◆ TASK TO COMPLETE
Begin at the top of the records and copy each line exactly. The line containing "LinkedIn (789, 2482)" is the last one to include.

(PROVIDED RECORDS begins)

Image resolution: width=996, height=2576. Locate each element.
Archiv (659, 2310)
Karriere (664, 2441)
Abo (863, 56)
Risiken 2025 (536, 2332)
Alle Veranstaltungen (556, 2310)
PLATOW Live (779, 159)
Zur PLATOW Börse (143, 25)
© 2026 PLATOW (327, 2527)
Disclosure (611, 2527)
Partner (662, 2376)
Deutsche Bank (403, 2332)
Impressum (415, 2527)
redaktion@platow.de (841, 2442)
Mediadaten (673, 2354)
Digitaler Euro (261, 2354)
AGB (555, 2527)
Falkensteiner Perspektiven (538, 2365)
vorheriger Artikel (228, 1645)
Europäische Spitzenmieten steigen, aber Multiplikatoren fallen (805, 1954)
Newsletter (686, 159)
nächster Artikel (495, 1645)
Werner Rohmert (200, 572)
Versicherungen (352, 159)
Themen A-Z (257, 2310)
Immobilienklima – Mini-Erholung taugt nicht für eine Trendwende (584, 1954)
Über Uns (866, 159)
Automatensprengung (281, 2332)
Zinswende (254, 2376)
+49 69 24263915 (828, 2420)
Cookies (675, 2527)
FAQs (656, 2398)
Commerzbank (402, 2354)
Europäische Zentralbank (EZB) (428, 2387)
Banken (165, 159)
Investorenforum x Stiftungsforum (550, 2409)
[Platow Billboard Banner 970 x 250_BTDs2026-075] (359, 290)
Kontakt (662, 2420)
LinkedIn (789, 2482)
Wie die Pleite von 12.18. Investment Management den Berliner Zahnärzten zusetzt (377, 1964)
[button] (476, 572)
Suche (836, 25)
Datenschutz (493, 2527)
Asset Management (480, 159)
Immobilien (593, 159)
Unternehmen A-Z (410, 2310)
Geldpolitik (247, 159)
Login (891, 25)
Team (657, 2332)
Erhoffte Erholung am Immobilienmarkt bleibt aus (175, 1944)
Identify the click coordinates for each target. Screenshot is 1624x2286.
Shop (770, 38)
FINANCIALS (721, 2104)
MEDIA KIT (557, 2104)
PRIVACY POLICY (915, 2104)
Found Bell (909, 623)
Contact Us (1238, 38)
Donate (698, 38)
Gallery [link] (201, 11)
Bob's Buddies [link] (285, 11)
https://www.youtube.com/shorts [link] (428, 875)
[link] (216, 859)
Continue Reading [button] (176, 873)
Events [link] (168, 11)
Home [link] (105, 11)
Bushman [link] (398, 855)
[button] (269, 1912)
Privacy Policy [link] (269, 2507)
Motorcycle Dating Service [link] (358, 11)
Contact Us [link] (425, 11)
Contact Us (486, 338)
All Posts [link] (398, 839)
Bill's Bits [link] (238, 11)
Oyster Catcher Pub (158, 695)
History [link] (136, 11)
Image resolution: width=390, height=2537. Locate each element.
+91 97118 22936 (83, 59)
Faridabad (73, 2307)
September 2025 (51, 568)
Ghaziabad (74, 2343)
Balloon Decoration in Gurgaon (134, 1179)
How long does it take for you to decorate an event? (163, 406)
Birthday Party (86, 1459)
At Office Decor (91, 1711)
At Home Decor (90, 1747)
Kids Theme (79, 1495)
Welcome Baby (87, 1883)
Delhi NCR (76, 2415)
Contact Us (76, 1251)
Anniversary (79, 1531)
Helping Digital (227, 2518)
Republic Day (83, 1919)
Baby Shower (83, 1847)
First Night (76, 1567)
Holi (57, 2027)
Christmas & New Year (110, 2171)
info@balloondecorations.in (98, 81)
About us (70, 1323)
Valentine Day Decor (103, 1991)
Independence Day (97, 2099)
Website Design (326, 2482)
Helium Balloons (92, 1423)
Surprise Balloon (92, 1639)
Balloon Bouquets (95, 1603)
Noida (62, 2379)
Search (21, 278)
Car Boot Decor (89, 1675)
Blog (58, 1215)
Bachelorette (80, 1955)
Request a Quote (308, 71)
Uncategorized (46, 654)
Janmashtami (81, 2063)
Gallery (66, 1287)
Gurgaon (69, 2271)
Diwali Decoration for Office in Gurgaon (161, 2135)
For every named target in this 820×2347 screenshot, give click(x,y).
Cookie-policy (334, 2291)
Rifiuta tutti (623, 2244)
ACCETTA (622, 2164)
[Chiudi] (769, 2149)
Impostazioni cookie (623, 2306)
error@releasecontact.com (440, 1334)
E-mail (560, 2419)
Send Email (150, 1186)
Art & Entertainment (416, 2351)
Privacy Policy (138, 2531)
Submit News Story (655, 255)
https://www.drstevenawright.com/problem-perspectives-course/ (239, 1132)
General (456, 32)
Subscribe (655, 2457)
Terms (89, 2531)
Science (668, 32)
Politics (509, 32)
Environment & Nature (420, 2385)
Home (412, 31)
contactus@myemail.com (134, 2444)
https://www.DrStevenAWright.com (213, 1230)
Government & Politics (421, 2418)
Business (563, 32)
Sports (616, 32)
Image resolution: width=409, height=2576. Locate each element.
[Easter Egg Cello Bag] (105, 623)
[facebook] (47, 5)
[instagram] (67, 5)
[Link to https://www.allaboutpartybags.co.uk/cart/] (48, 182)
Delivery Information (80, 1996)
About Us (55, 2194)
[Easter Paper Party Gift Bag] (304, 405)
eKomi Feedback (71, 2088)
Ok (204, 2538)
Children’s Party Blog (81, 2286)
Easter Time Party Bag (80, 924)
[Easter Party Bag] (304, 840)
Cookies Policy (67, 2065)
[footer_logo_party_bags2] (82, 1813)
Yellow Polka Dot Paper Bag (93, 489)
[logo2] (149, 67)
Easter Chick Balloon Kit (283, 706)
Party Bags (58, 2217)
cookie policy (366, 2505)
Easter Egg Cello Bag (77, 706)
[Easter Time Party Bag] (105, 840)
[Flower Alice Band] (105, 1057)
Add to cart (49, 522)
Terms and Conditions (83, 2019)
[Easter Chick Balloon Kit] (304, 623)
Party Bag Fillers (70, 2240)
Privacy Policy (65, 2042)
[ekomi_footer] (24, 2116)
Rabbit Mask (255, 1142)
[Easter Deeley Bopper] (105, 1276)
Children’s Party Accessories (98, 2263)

(PROVIDED RECORDS ends)

◆ EXERCISE RESPONSE
Image resolution: width=996, height=2576. Locate each element.
Archiv (659, 2310)
Karriere (664, 2441)
Abo (863, 56)
Risiken 2025 (536, 2332)
Alle Veranstaltungen (556, 2310)
PLATOW Live (779, 159)
Zur PLATOW Börse (143, 25)
© 2026 PLATOW (327, 2527)
Disclosure (611, 2527)
Partner (662, 2376)
Deutsche Bank (403, 2332)
Impressum (415, 2527)
redaktion@platow.de (841, 2442)
Mediadaten (673, 2354)
Digitaler Euro (261, 2354)
AGB (555, 2527)
Falkensteiner Perspektiven (538, 2365)
vorheriger Artikel (228, 1645)
Europäische Spitzenmieten steigen, aber Multiplikatoren fallen (805, 1954)
Newsletter (686, 159)
nächster Artikel (495, 1645)
Werner Rohmert (200, 572)
Versicherungen (352, 159)
Themen A-Z (257, 2310)
Immobilienklima – Mini-Erholung taugt nicht für eine Trendwende (584, 1954)
Über Uns (866, 159)
Automatensprengung (281, 2332)
Zinswende (254, 2376)
+49 69 24263915 (828, 2420)
Cookies (675, 2527)
FAQs (656, 2398)
Commerzbank (402, 2354)
Europäische Zentralbank (EZB) (428, 2387)
Banken (165, 159)
Investorenforum x Stiftungsforum (550, 2409)
[Platow Billboard Banner 970 x 250_BTDs2026-075] (359, 290)
Kontakt (662, 2420)
LinkedIn (789, 2482)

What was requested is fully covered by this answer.